— start Page —

# Specific 3D Printers, Scanners, & Hardware > CTC 3D Printers >  Ctc fdm 3d printer, newbie asking advice

## Bossblue

Hello,
just bought printer via EBay here in UK.
i am new to all this, can I ask, I have replicatorG, do you advice anything simple to use, also slicing software, possibly free which is compatible 
i understand it is best to print from SD card, I have read people have problems doing this, if there is, is there a fix for this
looking to just make something simple, I did open replicatorG and tried to print 20mm test block but nothing was showing
thanks in advance

----------


## curious aardvark

to start with - what printer did you buy ? 
ctc make a lot of different models. 
And depending on the motherboard - it can make a lot of difference. 

secondly, you need to find out what com port the printer is using and what connection settings it's using. Then tell rep-g so it can talk to the printer.
rep-g with slic3r is about as easy to use as it gets in the free sector.  ie: rep-g can also be used as a slicer.

— end Page —

- _Written problem_
Continue the forum thread about the CTC 3D printer, picking up right after its last sentence.

— start Supplied entries —

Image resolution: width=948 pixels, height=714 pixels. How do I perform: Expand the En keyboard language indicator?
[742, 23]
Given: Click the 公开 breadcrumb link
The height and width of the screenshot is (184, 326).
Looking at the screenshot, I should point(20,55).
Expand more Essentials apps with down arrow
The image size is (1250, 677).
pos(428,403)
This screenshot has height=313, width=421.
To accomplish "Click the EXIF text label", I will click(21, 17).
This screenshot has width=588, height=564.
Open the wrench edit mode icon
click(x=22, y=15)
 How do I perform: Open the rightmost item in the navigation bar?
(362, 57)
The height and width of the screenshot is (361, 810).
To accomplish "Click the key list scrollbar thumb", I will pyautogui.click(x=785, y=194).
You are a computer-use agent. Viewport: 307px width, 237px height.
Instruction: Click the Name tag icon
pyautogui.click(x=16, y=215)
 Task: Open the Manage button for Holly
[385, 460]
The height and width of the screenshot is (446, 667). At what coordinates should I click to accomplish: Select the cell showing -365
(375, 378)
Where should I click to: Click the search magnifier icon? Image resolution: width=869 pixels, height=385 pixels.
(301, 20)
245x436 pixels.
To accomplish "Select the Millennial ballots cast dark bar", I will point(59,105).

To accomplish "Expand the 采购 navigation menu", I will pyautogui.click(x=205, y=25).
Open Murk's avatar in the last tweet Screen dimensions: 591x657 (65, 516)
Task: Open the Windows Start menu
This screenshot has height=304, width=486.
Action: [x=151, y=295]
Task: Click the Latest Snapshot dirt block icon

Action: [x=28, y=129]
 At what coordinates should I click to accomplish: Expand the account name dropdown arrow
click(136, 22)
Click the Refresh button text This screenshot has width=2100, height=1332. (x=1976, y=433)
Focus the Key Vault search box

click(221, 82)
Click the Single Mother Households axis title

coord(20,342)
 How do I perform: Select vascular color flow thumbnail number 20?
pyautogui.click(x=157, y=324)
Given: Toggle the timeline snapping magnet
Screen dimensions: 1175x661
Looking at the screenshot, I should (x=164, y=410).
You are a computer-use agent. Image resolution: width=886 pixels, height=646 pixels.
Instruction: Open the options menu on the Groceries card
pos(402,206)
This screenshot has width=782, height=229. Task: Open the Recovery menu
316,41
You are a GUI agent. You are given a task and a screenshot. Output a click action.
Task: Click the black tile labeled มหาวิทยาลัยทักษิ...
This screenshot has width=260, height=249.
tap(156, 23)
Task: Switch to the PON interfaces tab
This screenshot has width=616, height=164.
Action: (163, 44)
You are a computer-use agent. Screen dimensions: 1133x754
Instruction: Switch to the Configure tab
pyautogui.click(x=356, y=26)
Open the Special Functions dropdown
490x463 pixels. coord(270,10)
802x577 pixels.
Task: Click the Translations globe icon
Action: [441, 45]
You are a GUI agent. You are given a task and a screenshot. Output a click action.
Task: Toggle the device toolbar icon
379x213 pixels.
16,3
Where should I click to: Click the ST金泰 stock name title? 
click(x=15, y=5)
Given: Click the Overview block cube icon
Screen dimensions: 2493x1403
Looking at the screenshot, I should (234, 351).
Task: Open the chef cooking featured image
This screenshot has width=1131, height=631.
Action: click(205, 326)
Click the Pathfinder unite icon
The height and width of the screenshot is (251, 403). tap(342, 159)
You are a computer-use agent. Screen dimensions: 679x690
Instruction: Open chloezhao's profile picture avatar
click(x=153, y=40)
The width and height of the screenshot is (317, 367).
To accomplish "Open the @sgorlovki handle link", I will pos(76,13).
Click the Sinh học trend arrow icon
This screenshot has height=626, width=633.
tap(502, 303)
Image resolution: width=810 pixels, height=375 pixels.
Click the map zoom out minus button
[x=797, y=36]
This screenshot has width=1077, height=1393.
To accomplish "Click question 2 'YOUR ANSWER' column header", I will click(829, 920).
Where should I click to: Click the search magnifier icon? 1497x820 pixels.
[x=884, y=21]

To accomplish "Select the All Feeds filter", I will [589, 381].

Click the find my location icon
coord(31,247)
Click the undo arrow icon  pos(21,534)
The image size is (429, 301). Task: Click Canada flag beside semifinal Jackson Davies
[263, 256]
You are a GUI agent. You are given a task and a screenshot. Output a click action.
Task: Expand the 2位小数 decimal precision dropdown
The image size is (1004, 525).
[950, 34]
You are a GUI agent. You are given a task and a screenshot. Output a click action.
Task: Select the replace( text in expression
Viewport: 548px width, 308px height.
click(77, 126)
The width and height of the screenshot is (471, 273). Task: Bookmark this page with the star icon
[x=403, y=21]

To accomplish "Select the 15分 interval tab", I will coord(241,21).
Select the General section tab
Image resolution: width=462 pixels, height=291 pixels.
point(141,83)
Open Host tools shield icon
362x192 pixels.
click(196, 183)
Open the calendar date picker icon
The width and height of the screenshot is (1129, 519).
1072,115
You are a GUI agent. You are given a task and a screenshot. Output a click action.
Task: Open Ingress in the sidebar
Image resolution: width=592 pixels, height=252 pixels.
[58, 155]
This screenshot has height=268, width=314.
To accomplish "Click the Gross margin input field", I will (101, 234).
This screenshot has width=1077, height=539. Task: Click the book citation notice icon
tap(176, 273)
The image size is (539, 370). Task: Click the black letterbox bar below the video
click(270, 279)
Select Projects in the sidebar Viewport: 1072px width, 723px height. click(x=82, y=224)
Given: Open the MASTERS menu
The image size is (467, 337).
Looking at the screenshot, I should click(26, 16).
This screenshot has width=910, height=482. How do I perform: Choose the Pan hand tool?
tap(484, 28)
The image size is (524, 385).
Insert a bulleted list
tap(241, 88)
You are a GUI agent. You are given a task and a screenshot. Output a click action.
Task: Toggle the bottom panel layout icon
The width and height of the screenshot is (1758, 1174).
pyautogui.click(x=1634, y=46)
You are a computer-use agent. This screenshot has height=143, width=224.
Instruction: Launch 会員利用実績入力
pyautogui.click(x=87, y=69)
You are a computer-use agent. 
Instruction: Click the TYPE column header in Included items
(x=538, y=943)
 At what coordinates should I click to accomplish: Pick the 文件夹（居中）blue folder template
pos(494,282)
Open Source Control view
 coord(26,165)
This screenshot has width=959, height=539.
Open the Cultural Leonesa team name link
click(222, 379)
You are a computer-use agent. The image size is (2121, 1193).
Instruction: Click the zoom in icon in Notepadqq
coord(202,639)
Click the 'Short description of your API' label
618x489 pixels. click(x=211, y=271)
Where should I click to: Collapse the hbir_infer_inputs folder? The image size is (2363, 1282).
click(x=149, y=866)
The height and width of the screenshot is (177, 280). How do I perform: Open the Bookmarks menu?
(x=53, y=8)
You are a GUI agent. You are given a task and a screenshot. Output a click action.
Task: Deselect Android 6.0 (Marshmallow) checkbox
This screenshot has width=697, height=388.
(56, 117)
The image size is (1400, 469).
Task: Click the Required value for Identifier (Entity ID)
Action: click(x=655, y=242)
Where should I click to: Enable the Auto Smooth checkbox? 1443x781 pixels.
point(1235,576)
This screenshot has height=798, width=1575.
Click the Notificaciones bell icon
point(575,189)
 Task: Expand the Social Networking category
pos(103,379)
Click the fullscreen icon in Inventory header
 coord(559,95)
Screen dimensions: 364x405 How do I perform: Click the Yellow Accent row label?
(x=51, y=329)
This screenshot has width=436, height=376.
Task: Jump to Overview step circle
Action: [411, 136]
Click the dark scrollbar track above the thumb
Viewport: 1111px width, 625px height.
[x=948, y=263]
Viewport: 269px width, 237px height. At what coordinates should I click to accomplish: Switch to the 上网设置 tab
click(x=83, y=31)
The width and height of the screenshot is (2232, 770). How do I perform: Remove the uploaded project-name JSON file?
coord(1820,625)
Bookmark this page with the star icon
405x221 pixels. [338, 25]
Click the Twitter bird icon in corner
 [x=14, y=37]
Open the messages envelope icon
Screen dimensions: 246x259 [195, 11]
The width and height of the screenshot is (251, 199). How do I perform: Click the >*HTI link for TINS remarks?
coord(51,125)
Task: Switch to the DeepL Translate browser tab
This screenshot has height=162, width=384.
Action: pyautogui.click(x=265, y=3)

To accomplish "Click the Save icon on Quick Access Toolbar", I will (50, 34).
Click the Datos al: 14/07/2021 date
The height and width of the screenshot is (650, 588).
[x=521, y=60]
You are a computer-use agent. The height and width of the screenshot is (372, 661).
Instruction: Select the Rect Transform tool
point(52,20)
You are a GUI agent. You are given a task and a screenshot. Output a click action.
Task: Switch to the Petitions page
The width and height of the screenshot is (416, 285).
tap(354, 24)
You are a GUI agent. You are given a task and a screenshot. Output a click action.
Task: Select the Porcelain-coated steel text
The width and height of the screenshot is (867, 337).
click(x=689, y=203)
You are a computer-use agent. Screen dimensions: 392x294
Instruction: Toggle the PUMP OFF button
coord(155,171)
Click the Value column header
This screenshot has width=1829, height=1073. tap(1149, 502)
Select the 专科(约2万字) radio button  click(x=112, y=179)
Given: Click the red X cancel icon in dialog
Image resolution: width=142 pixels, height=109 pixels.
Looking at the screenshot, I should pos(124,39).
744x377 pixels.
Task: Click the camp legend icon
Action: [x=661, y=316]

— end Supplied entries —

- _Response below_
----------


## Bossblue

Hello,
thanks for your reply I believe the model is fdm, I will try to send a photo of it

----------


## Bossblue

It’s on com port 4 using windows 7

----------


## curious aardvark

what port speed is it set for ? 
Communications baud rate.
Most printers use 115200

But the real dirt cheap  ctc i3 pro b - uses 250000 baud rate.
I know, I have one :-)

FDM stands for: Fused Deposition Modelling.
Ie laying plastic down in layers that stick to each other. It's the type of 3d printer NOT a model name :-)

----------


## FDM to SLA

Got a link to the printer you purchased?  I have an old CTC makebot clone and it works well.  I use Makerware to slice my prints (mainly)

It does the job.

Does the printer have an SDcard slot?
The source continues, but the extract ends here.